Big National Banks: Open up the Wholesale Lending Channel

Closing wholesale mortgage channel by big banks is like killing the messenger because they did not like the message. The mortgage bust of 2008 was not created by wholesale mortgage brokers, but as elegantly depicted in the movie, The Big Short, everyone but the brokers. Brokers did not have their own money to lend. They were just a channel by which money was pumped in the housing market by unscrupulous bankers and secondary mortgage backed securities markets and the rating agencies.

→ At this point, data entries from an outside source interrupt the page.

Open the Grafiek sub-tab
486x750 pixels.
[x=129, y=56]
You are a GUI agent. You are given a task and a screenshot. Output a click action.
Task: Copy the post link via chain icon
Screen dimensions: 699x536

Safeguards put in place to monitor the individual brokers since the crises, including vigorous testing and licensing and extensive back ground checks including criminal and most importantly credit checks to make sure those peddling credit can at least manage their own credit, have weeded out the dishonest and incompetent brokers out of the business. Only 6% of those brokers in business in 2008 remain in business today. This is the cream of the crop that consists of knowledgeable, caring, informed, honest and hard-working professionals who understand their clients’ needs on a personal basis and can suggest better options. Moreover, compensation caps instituted by Dodd-Frank limit what the brokers make, thus dis-incentivizing hard sell pitches.

Therefore, besides opening the alt-a loans, as discussed in my post of a few days ago, the big banks need to re-open the wholesale channel. This a win-win situation for all. Banks will save the massive overhead expenses they incur in opening and managing big facilities and brokers who have a more direct relationship with the consumer can provide better service and a menu of options. With the new safeguards in place, this channel is critical to providing credit to a large swath of borrowers. This is good for the consumer, the housing market and the overall economy.